Commas, on the other hand, are in section 30. In 30B, you will learn that an introductory adverb clause has a comma at the end (“Because the ozone layer was thinning, …”), but that when the clause comes after the independent clause, you do not need a comma. However, for further elucidation about the use of “because,” Ellsworth and Higgins refer us to 30F, page 26. To learn the fine points, you’re going to have to find a copy of English Simplified. (I am not related to either Ellsworth or Higgins, I have never met either of them, and I receive no kickbacks for referring you to their book, which I am not even sure is still in print.)
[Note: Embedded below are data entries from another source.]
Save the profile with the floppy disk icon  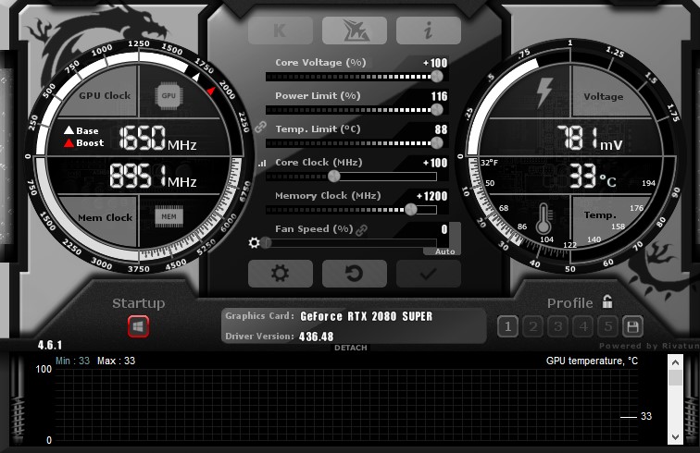[x=633, y=326]
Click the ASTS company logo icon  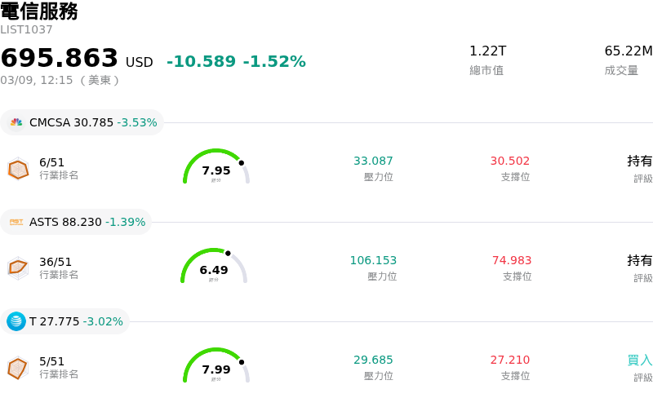[16, 222]
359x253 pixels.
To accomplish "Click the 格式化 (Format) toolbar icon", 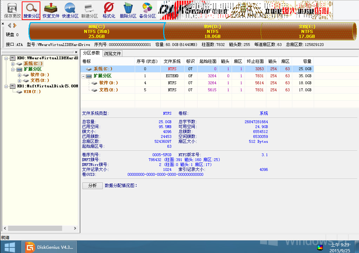I will click(109, 10).
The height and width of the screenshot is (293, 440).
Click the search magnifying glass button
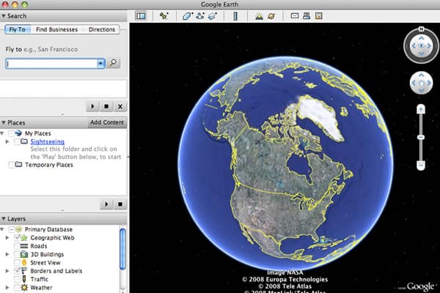(114, 64)
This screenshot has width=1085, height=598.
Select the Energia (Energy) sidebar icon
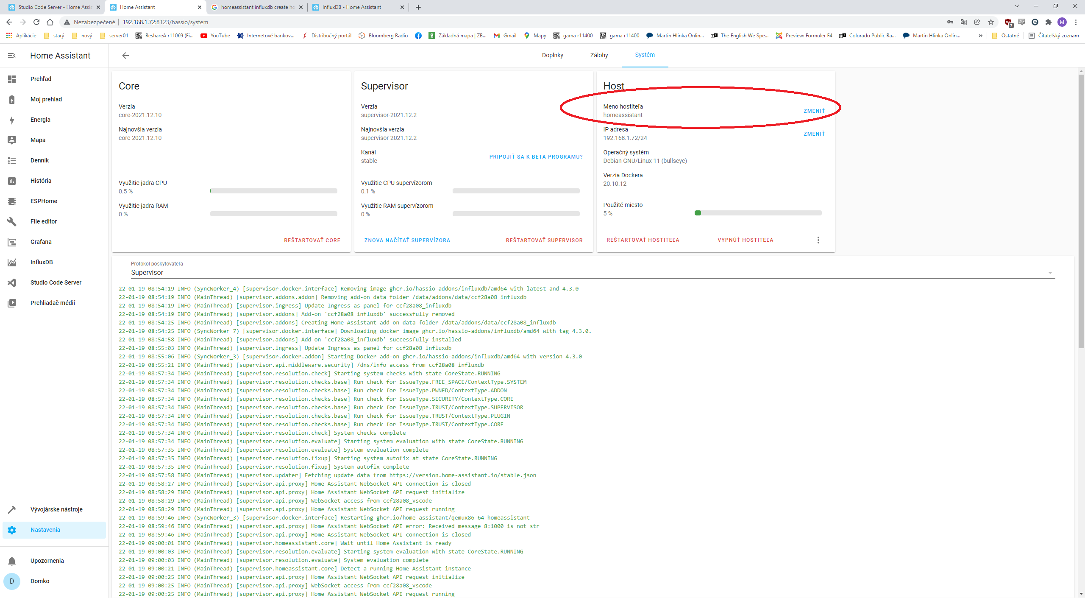11,119
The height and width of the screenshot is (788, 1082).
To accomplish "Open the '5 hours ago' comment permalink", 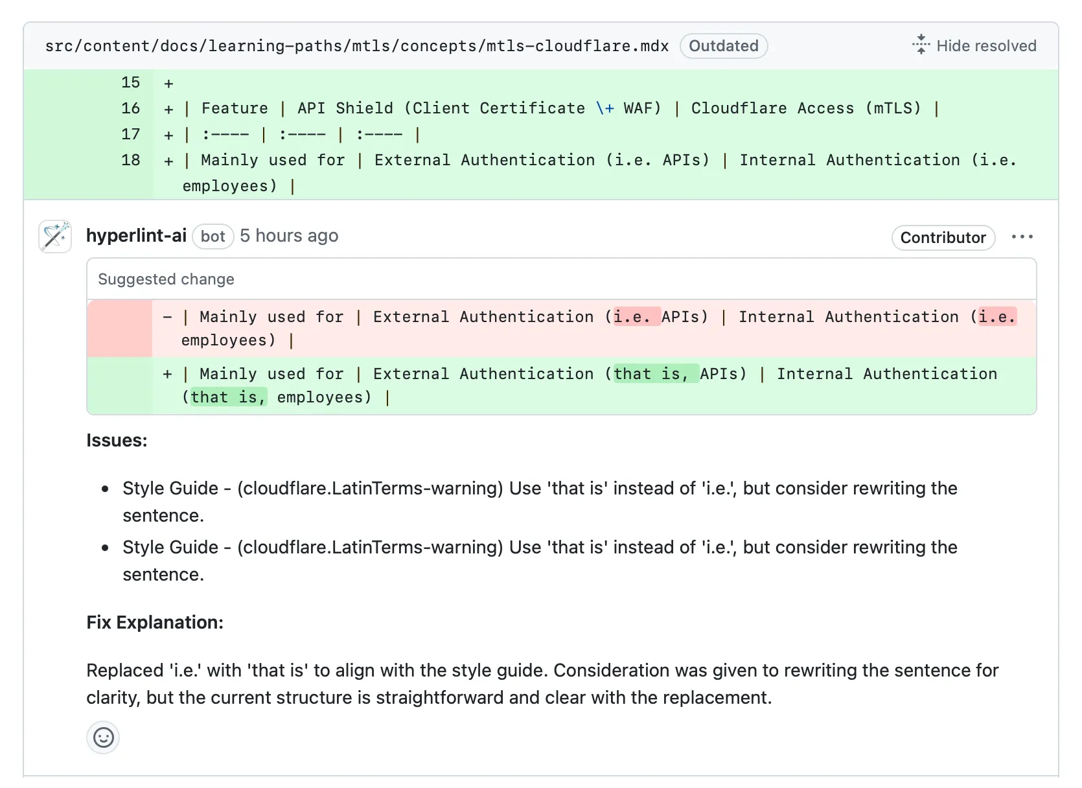I will [289, 236].
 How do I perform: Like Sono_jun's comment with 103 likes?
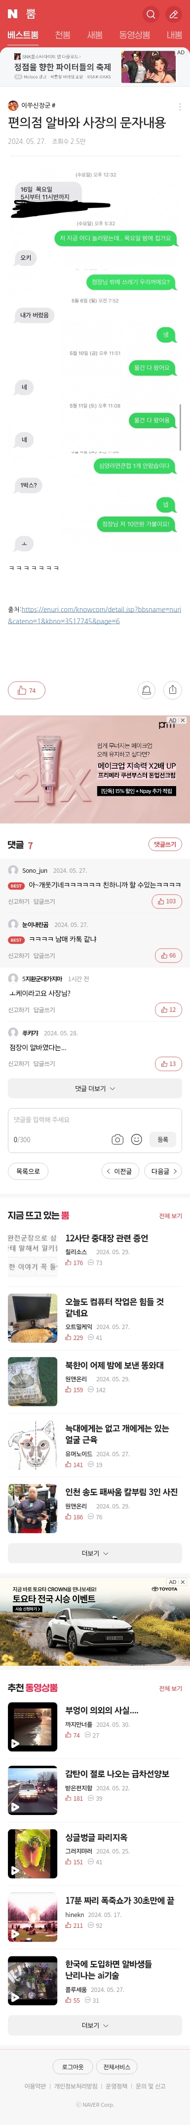click(x=167, y=902)
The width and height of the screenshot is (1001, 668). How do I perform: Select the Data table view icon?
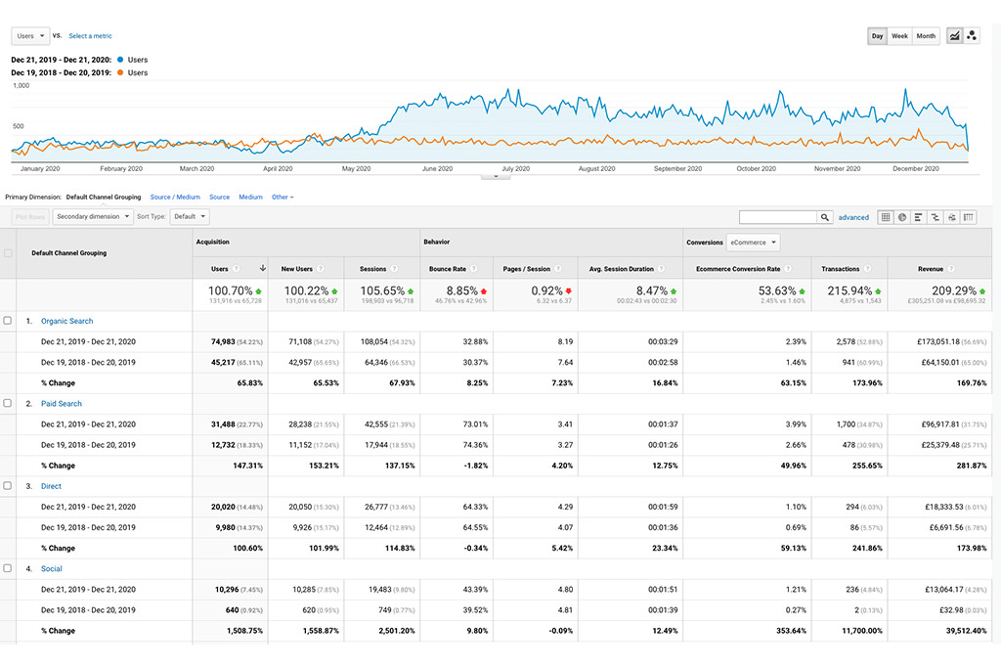[x=885, y=217]
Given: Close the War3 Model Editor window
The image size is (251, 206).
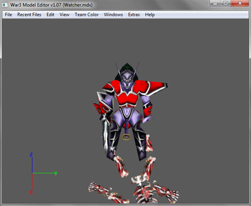Looking at the screenshot, I should click(240, 4).
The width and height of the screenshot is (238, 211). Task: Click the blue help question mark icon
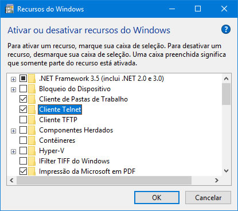pyautogui.click(x=226, y=29)
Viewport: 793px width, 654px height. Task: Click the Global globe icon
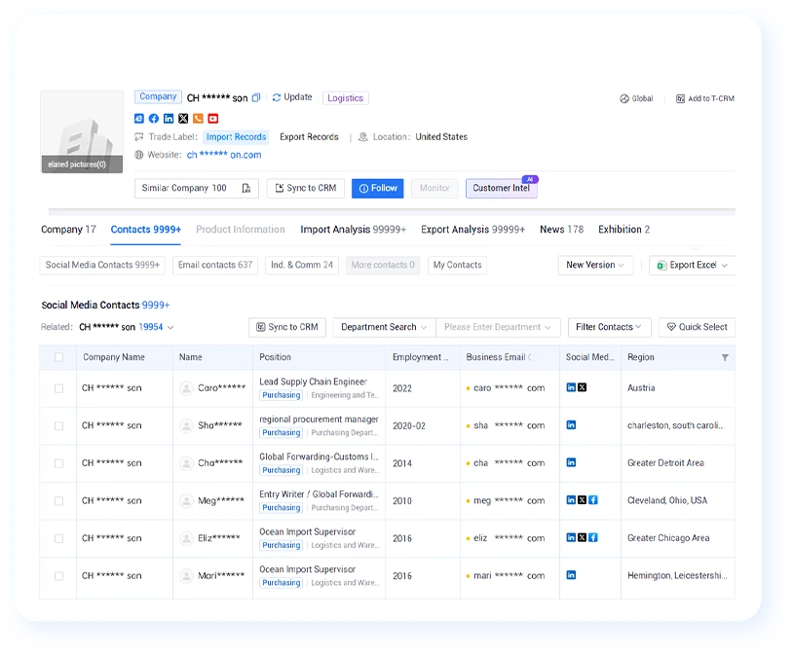tap(624, 98)
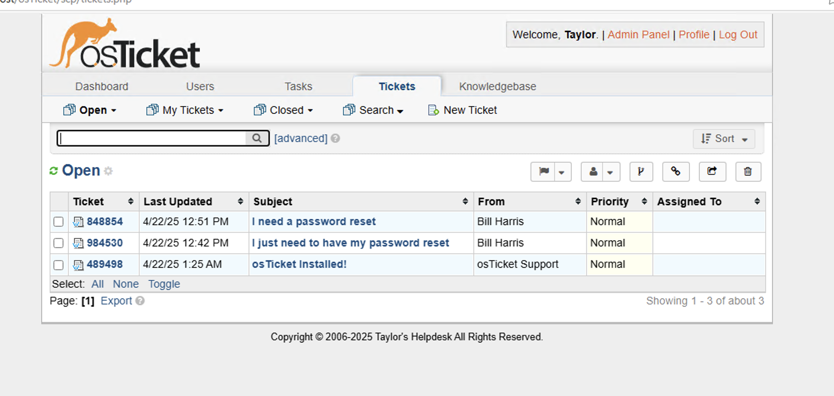Image resolution: width=834 pixels, height=396 pixels.
Task: Switch to the Knowledgebase tab
Action: 497,86
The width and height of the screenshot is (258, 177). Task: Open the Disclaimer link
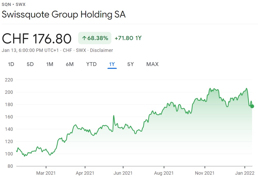pyautogui.click(x=101, y=50)
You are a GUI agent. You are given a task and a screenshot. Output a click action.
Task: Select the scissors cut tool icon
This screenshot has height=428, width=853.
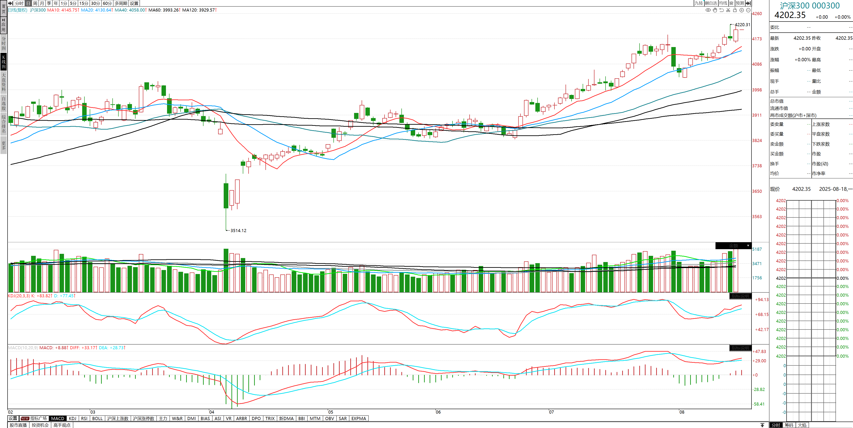(728, 10)
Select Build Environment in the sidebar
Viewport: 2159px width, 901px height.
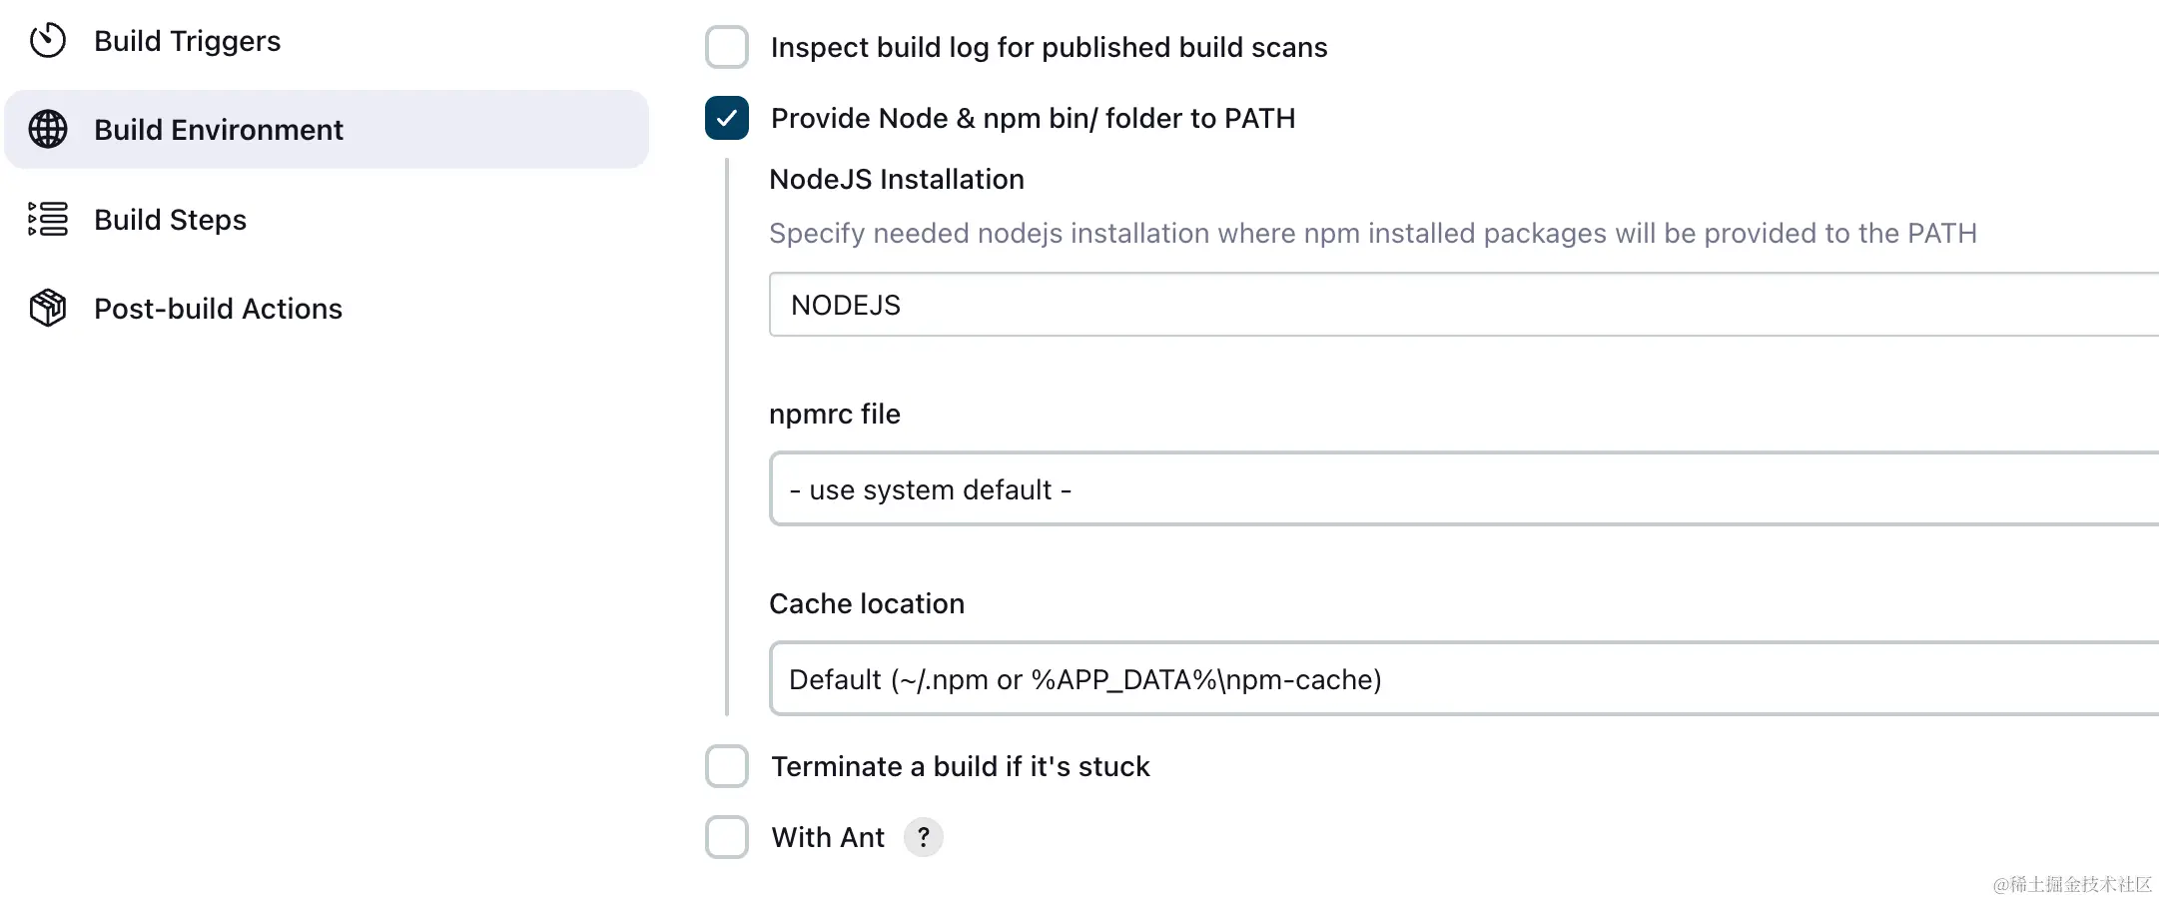(219, 130)
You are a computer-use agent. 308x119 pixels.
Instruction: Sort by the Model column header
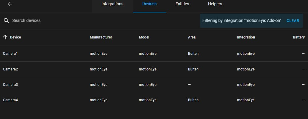click(144, 37)
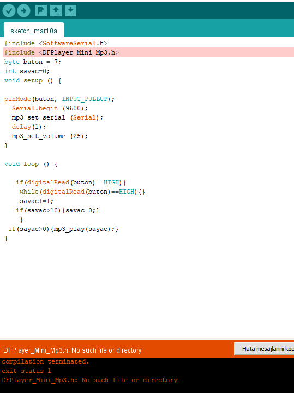Click the 'int sayac=0;' declaration line
294x393 pixels.
27,71
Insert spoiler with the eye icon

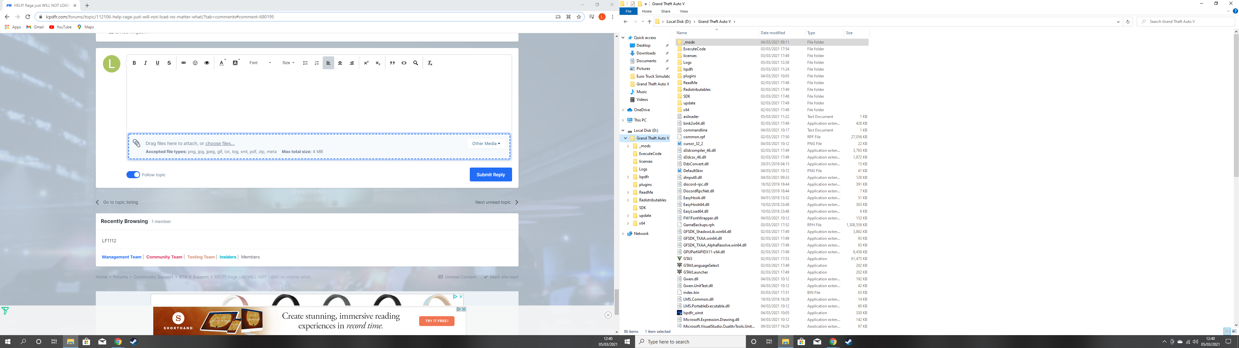207,63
Betsy Smith/Adjunct Professor of ESL/Cape Cod Community College
wordhelper - March 5, 2012 at 11:00 pm
Regarding that question about “It’s you who cause(s) trouble”–or for that matter, any sentence for which you are not sure of the grammar–don’t forget the option of recasting the sentence.
jffoster - March 5, 2012 at 11:36 pm
Your English Simplified (?prescriptivist?) traditional grammar is not helpful, assuming your quote accurate, which I’m sure it is.
The form causes is 3rd person whereas you whether singular or plural is 2nd person. That this is a matter of person rather than just number agreement can be seen if we use 1st person:
1. It is me (or I if you insist) who am / is causing trouble.
So which is it? am for 1st person or is for third?
I think you’ll find that native speakers of English differ on these cleft sentence forms. But I betcha more people would use is than am in the above. The “proper” agreement is what English speakers use, and if they differ, then there are two “proper” forms.